EXTRACTED TEXT:
============================================================

That bent of mind has led me to do Look at the Book Podcast, which strives to help people see how to get meaning from the text rather than just spoon-feed the meaning of text. I suppose there is a kind of commentary that would put the emphasis on helping people find the meaning themselves. That’s the kind I would want to write if I wrote a commentary, because there’s a deep conviction behind this; namely, that over the long haul, strong Christians are created not by sermons and by books alone, but by a personal encounter with the word of God, the Bible itself.

I want to encourage people to linger long enough over the Scriptures themselves and ask enough questions and look at things from other angles and spend enough brainpower and pour out enough prayers that they make amazing and true discoveries for themselves from the text. This is what makes spindly cattail Christians into oaks of righteousness. It sends our roots down into the granite foundations of biblical truths so that we stop being flip-floppy, blown-around-in-the-wind kind of Christians, who are always learning and never coming to knowledge of the truth (see 2 Timothy 3:7). It turns them into oaks of righteousness, because they can see, they can see for themselves what’s really there in the precious, inspired word of God.

“Ask reality questions. Take a pen in hand and start mulling and thinking to get down into the Bible’s reality.”

I don’t know whether I will write a commentary, but if I wrote the commentary, I would like to write one that forces questions of reality. This is kind of a second point besides helping people see for themselves, but a way of understanding, forces questions of reality. Sometimes these questions are called application, like, “Oh, we need some application in the commentary.” I think that’s misleading, given what I’m after, because it assumes that we’ve got the meaning down and we understand the reality spoken of. What we need is to just connect it with something in our lives.

I think very often we are using, even commentators are using biblical words and phrases as if we know what we’re talking about when we haven’t really paused to ponder very deeply, What’s the reality, the reality, the reality of the words and phrases? What are we referring to? I’ll give you an example.

First Peter 2:1 goes like this: “Put away all malice and all deceit and hypocrisy and envy and all slander.” Now, the average commentary moves fairly quickly over these five realities: malice, deceit, hypocrisy, envy, slander. In my way of looking at the Scriptures, each one of those requires hours, hours, h-o-u-r-s of reflection about the very nature of the experience in the human heart. What is malice? Why is it something that’s malicious? That is, why is something malice? How is it different from the others in the list? How does it relate to God? How does it relate to the devil? How does it relate to my personality? Is it present in people who are genetically nice? Is it a serious problem if people never act on it? How does it fit in the list? Why is it listed first? And on and on and on. This takes 10–15 pages. No commentary does that. I don’t think I’m going to write it.

I’m just pleading with people to ask reality questions and to take a pen in hand or get on the computer and start mulling and pondering and asking and thinking to go down into reality. Most commentaries simply don’t have the time or perhaps the inclination to ask these kinds of reality questions. Yet, in my experience, this is the kind of rumination, like a cow chewing the cud for hours, swallowing it, spitting it back up from another stomach and chewing it again, swallowing, spitting it up, chewing it again — however that works with cows, it’s a good analogy.

“I want to help people find the meaning of the text for themselves, not just tell them what it is.”

Rumination is life-changing for us and for preachers. O preachers, this is what your people need you to do. Not just fly over that list. Take a week on malice. Take a week on deceit. Take a week on hypocrisy and think your way into the depths of evil that are named there.

I suppose there would be two things that would characterize the commentary I would write in summary. One, it would try to inculcate a pattern of asking and answering questions that enable people to see things for themselves. Two, it would try to inculcate the habit of probing for reality, not just verbal relations.

============================================================

GIVEN INFORMATION:
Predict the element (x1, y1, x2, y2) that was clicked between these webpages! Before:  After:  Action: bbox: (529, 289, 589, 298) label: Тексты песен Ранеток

============================================================

WHAT YOU NEED TO DO:
#1 In the passage about Bible commentaries, what is the stretch from "Rumination is life-changing" through "are named there." with "a week" swapped for "a month"?
#2 According to the passage about Bible commentaries, how many pages does the speaker say the reflection on First Peter 2:1 takes?
#3 Do these statements agree with the passage about Bible commentaries? Answer yes or no for each, quoting the deciding words.
(a) The speaker is certain about writing a commentary.
(b) The speaker likens rumination to a cow chewing the cud.
(c) The speaker considers "application" an accurate name for reality questions.

SOLUTIONS TO THE PROBLEMS:
#1
Rumination is life-changing for us and for preachers. O preachers, this is what your people need you to do. Not just fly over that list. Take a month on malice. Take a month on deceit. Take a month on hypocrisy and think your way into the depths of evil that are named there.

#2 10–15 pages.

#3
(a) No: "I don’t know whether I will write a commentary"
(b) Yes: "like a cow chewing the cud for hours"
(c) No: "I think that’s misleading, given what I’m after"